**Data shown**.
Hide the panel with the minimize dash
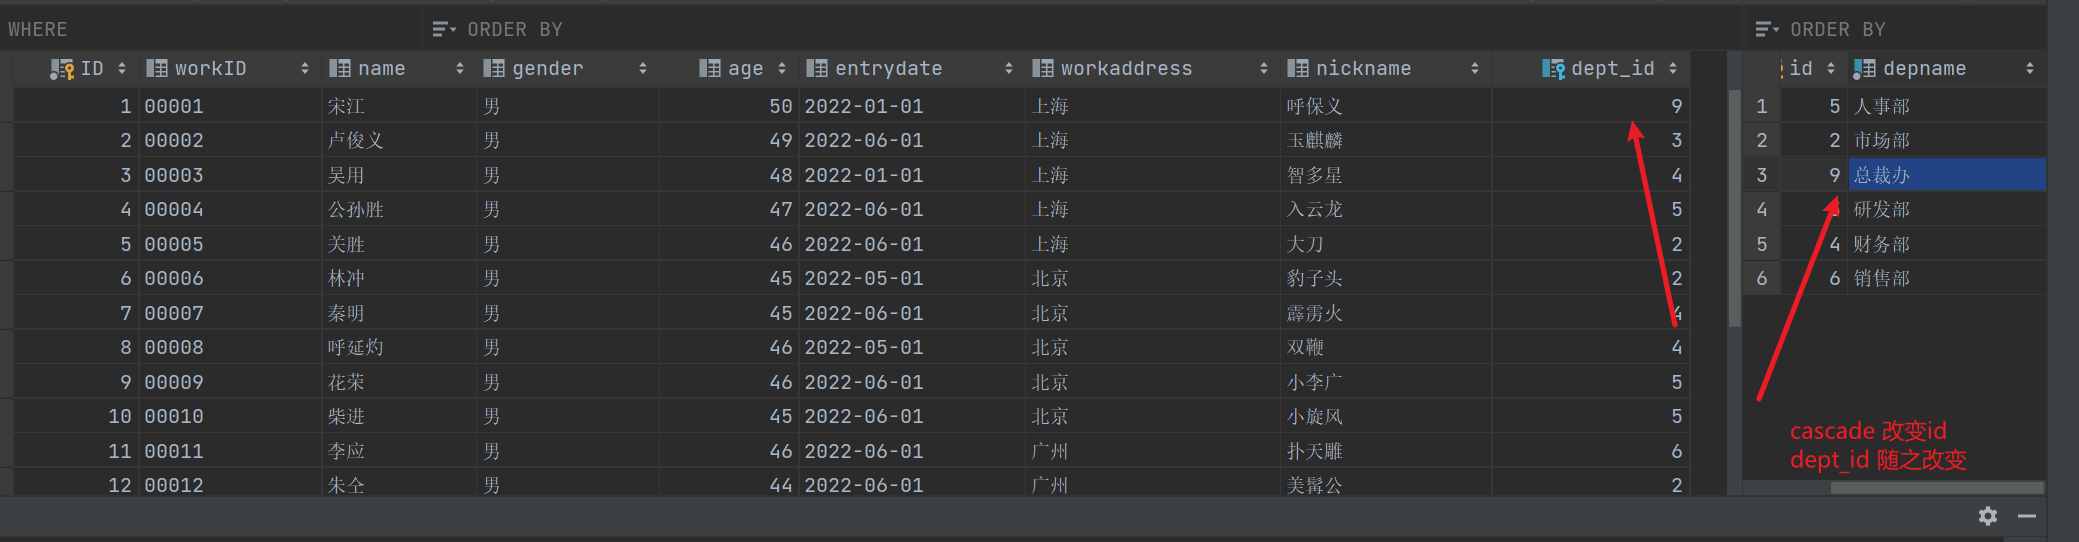(x=2027, y=516)
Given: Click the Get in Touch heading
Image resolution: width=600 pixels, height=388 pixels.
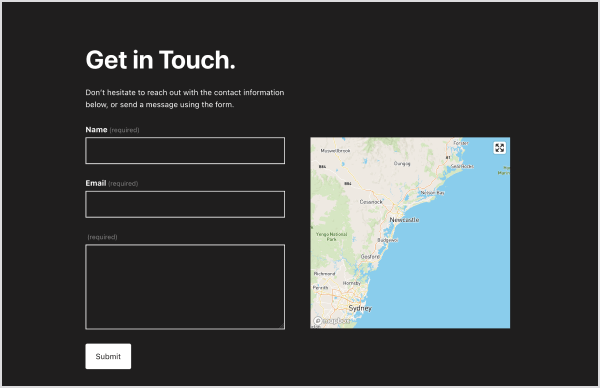Looking at the screenshot, I should 160,60.
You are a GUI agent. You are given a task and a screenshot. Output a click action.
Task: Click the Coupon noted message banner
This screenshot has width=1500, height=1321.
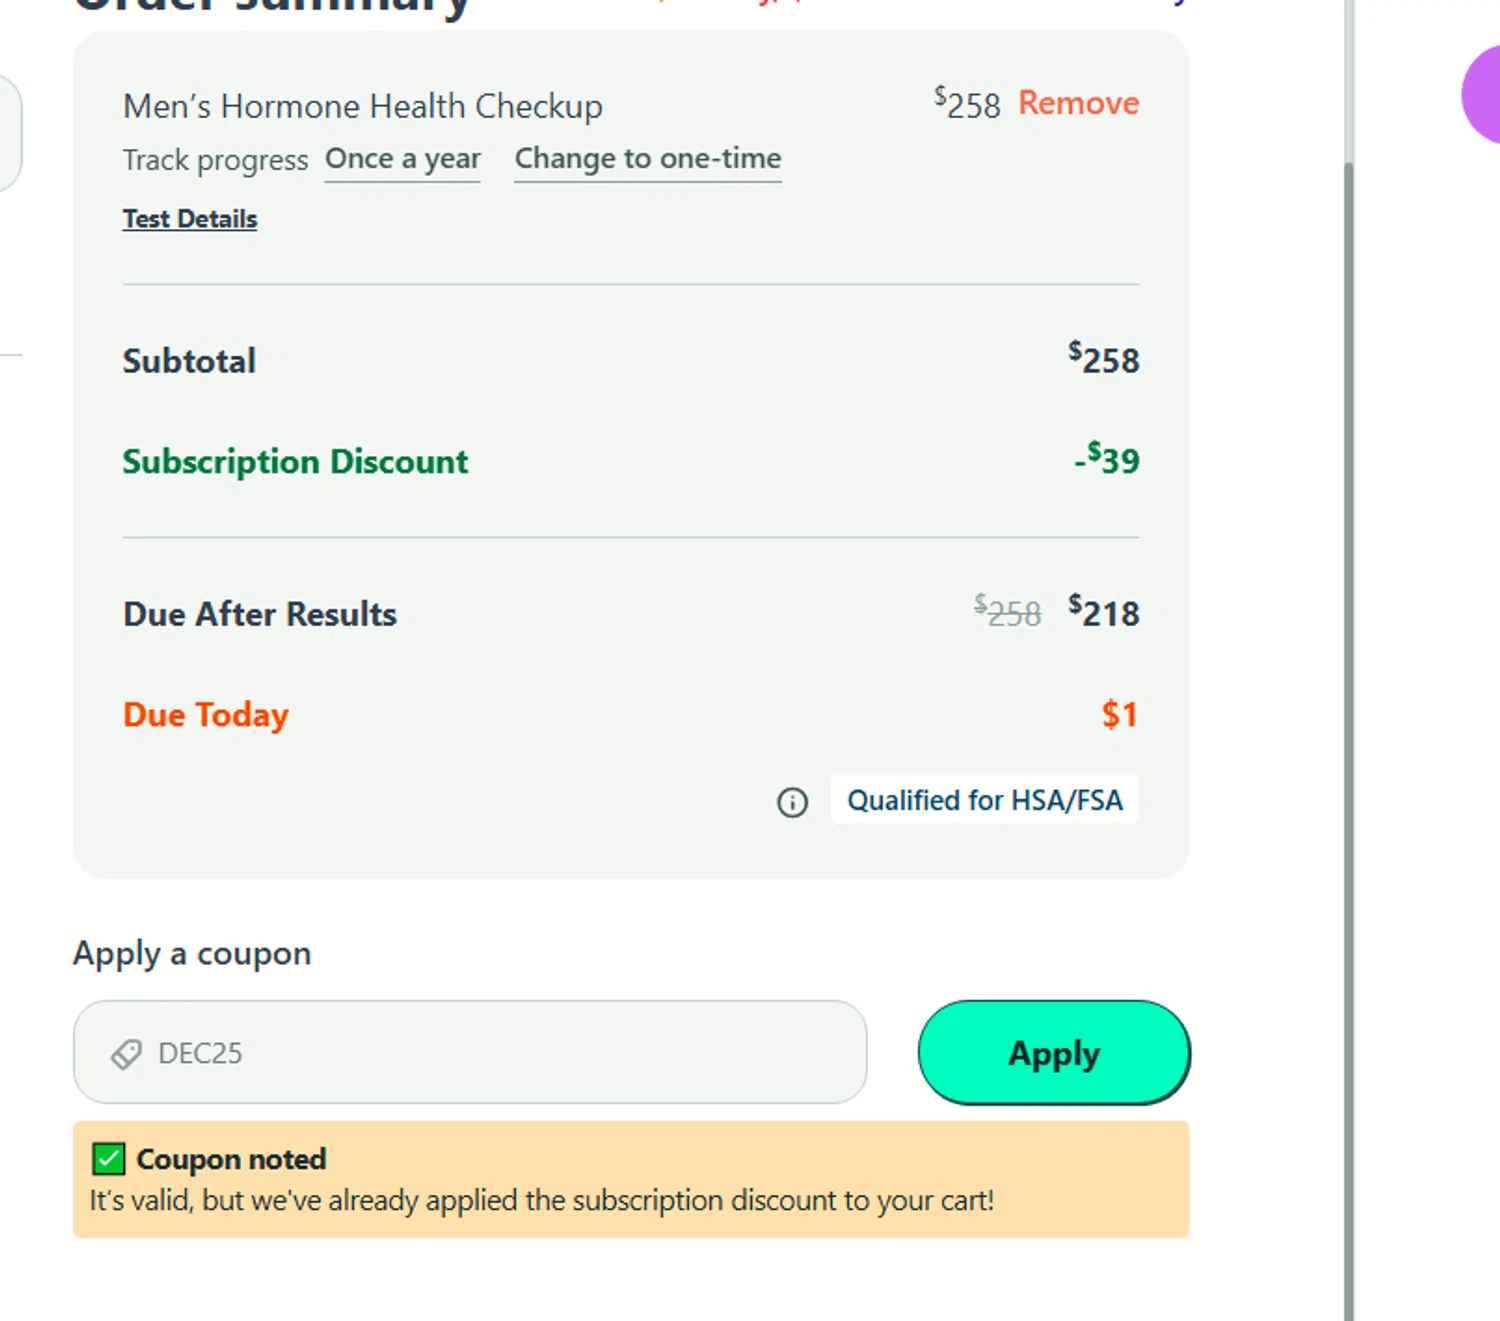click(630, 1180)
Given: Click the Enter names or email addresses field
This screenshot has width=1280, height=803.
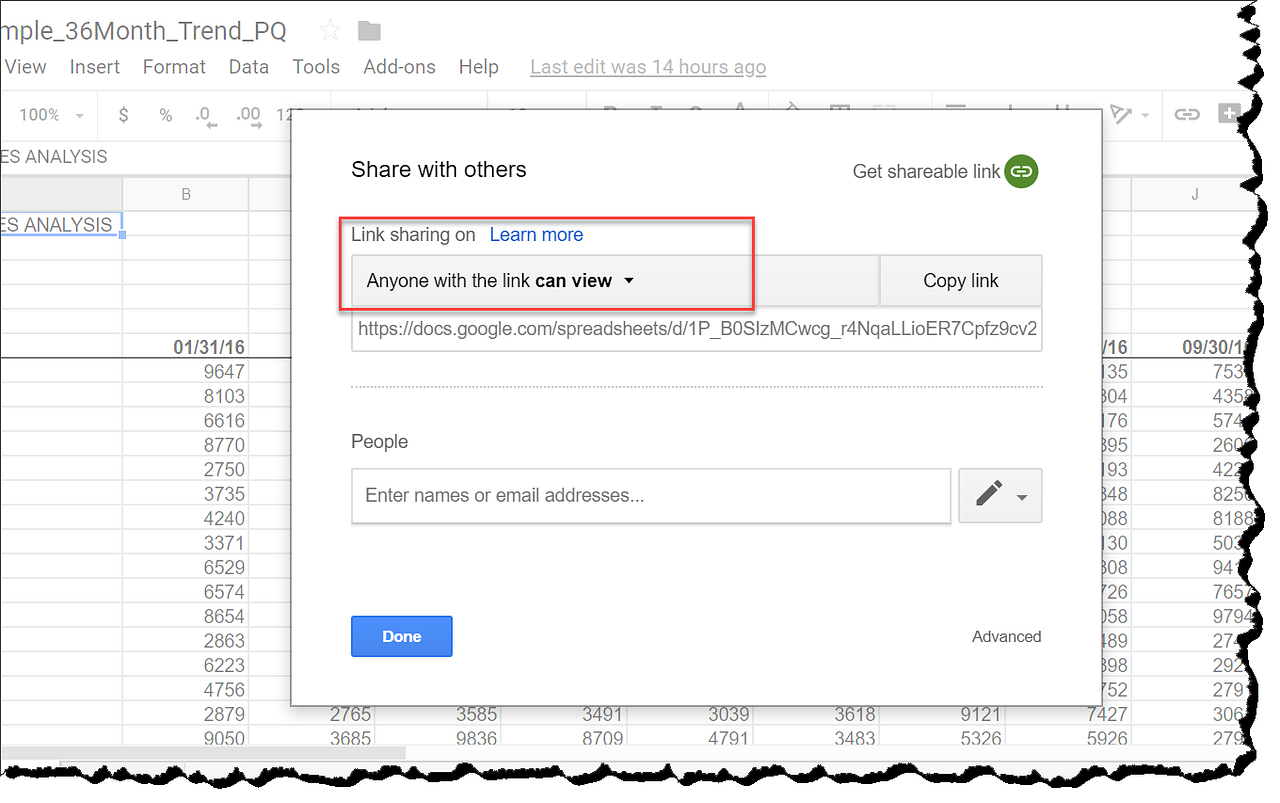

**Your goal**. In your copy, reproduce the data above exactly and skip every picture.

**Finished task**.
Hide the panel with the minimize dash
(x=2027, y=516)
Given: Click the Get in Touch heading
Image resolution: width=600 pixels, height=388 pixels.
Looking at the screenshot, I should 160,60.
You are a GUI agent. You are given a task and a screenshot. Output a click action.
Task: Click the Coupon noted message banner
This screenshot has width=1500, height=1321.
click(630, 1180)
Given: Click the Enter names or email addresses field
This screenshot has width=1280, height=803.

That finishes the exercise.